Autor: Alexander Nym
Nahe der Autobahnausfahrt Pegnitz, im Herzen der idyllischen Fränkischen Schweiz, liegt – auf halbem Weg zwischen Bayreuth und Nürnberg – ein Refugium der besonders engagierten Art. Auf 15.000 m² bietet der Gnadenhof Fränkische Schweiz rund 130 Tieren einen dauerhaften Zufluchtsort. Er ist ein Auffangbecken für verstoßene, gequälte, verlassene oder gerettete Lebewesen, die ihren vorigen Besitzer*innen zu teuer, zu aufwändig oder zu lästig geworden sind, und die das Glück hatten, der Gaskammer oder der Schlachtbank zu entkommen. Dabei ist der Gnadenhof Fränkische Schweiz nur eine von mehreren privat geführten Betrieben, die sich zum Ziel gesetzt haben, wenigstens denjenigen, die dem sicheren Tod entrissen werden konnten, einen sicheren Hafen zu bieten – bis zum Lebensabend.Ob Hund oder Katze, Pony, Pferd, Kaninchen oder Kuh, Gänse, Enten oder Wildschweine: Der Gnadenhof Fränkische Schweiz mit seinen Gehegen, Ställen und Auslaufflächen versammelt ein buntes Sammelsurium der unterschiedlichsten Tiere – eine vibrierende Vielfalt, die es auf modernen Bauernhöfen schon längst nicht mehr gibt. Und im Unterschied zu Tiergärten oder Wildparks werden die Tiere hier keiner wie auch immer gearteten kommerziellen Nutzung unterworfen, das Tierwohl steht an erster Stelle. In voneinander abgezäunten Gehegen leben die Tiere in angeregter Nachbarschaft, gehen ihren Bedürfnissen nach und dürfen einfach leben, frei von menschlicher Verzweckung als Nutz- oder Spaßtiere.
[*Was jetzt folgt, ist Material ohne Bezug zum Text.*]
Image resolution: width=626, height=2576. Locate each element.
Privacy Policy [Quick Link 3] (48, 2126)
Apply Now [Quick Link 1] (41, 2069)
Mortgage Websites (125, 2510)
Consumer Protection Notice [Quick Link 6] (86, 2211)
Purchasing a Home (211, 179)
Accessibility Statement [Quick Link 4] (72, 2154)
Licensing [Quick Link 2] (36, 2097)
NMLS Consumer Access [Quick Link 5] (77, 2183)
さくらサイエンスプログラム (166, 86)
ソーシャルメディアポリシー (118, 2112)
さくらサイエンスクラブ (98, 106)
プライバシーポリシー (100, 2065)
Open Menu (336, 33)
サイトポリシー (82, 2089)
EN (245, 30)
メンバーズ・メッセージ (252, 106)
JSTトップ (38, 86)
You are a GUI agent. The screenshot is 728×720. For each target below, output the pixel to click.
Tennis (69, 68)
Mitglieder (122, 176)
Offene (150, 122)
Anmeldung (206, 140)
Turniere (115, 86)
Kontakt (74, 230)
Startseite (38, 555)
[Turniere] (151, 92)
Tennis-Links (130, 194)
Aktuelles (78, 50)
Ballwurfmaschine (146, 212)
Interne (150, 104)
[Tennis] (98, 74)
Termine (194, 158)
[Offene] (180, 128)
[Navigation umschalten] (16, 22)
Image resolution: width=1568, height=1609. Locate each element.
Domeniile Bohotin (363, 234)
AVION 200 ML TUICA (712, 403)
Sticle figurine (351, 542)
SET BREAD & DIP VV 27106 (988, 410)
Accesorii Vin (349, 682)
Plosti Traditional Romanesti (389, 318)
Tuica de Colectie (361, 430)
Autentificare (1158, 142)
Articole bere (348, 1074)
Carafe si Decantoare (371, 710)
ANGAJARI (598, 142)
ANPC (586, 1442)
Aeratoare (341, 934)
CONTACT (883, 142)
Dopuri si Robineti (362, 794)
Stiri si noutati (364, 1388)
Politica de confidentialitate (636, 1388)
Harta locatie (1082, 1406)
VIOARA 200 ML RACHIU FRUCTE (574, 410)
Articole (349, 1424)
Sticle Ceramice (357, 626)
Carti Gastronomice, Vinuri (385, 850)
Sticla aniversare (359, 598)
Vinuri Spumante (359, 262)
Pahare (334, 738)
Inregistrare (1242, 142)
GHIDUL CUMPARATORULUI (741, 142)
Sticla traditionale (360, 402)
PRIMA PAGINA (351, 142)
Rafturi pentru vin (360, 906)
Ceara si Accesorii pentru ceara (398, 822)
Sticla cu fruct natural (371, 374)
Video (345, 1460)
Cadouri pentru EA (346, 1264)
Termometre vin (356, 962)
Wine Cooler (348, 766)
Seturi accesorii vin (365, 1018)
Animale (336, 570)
Neben dem Haupthof, den Freiflächen und Ställen, die Platz für 16 Schafe und Ziegen, die 11 Ponys, 10 Pferde, 15 Hunde und die vier Wildschweine bieten, gibt es in etwas Entfernung noch die „Seniorenresidenz Katzenglück“ mit 25 pelzigen Bewohnerinnen, und die Auffangstation „Kleines Kuhaltersheim“, die 6 Tieren zur Heimat geworden ist. Von den insgesamt 130 Tieren der Einrichtungen genießen 20 eine volle Patenschaft, d.h. ihre Pflegeund Unterbringungskosten sind vollständig durch die Unterstützung von Tierpaten gedeckt. Wunschziel der Betreiberin Monika Pracht, die sich seit 1986 in der Tierrechtsbewegung engagiert und den Hof 1990 ins Leben gerufen hat, ist, in den kommenden zwei bis drei Jahren diese drei Einrichtungen auf einem großen Hof zu vereinen. Das würde nicht nur mehr Platz bedeuten, sondern auch den Aufwand für Betreuung und Logistik drastisch verringern. Derzeit stemmen vier Hauptangestellte den gesamten Aufwand, auch dank der Unterstützung Ehrenamtlicher, die vor allem an den Wochenenden mithelfen, wenn der Hof für Besucherinnen geöffnet ist. Mit den gegenwärtig 130 Tieren ist er an der Fassungsgrenze – durch die Zusammenlegung auf einem größeren Gut würden auch Kapazitäten für weitere Tiere entstehen. Denn im Unterschied zu Tierheimen nehmen Gnadenhöfe zuvorderst unvermittelbare Tiere an oder solche, für die es in Tierheimen an Unterbringungs- und Versorgungsmöglichkeiten fehlt. Wie Pferde und Ponys, in Zirkussen entrissen, oder vom Gerichtsvollzieher gepfändete Tiere, deren Unterhaltskosten den Eigentümern über den Kopf wuchsen – leider kein seltenes Schicksal, das für die meisten betroffenen Tiere beim Pferdemetzger endet. Nicht zuletzt, weil es in Deutschland bis heute keine Haltungsverordnung für Pferde gibt, sodass sie jederzeit zur Schlachtung geschickt werden können, ohne dass das irgendjemand in Frage stellt. Allein der Gnadenhof Fränkische Schweiz erhält bis zu 30 Angebote, Pferde aufzunehmen – pro Woche. Insgesamt erhält Monika Pracht wöchentlich zwischen vierzig und fünfzig Anfragen; ein Andrang, der für andere Gnadenhöfe ebenso zu viel ist wie für den Tierschutz.Das erfordert auch die tragische Stärke, Nein sagen zu müssen: „Die ganze Welt können wir nicht retten; wir müssen uns auf Einzelschicksale konzentrieren“, so Pracht.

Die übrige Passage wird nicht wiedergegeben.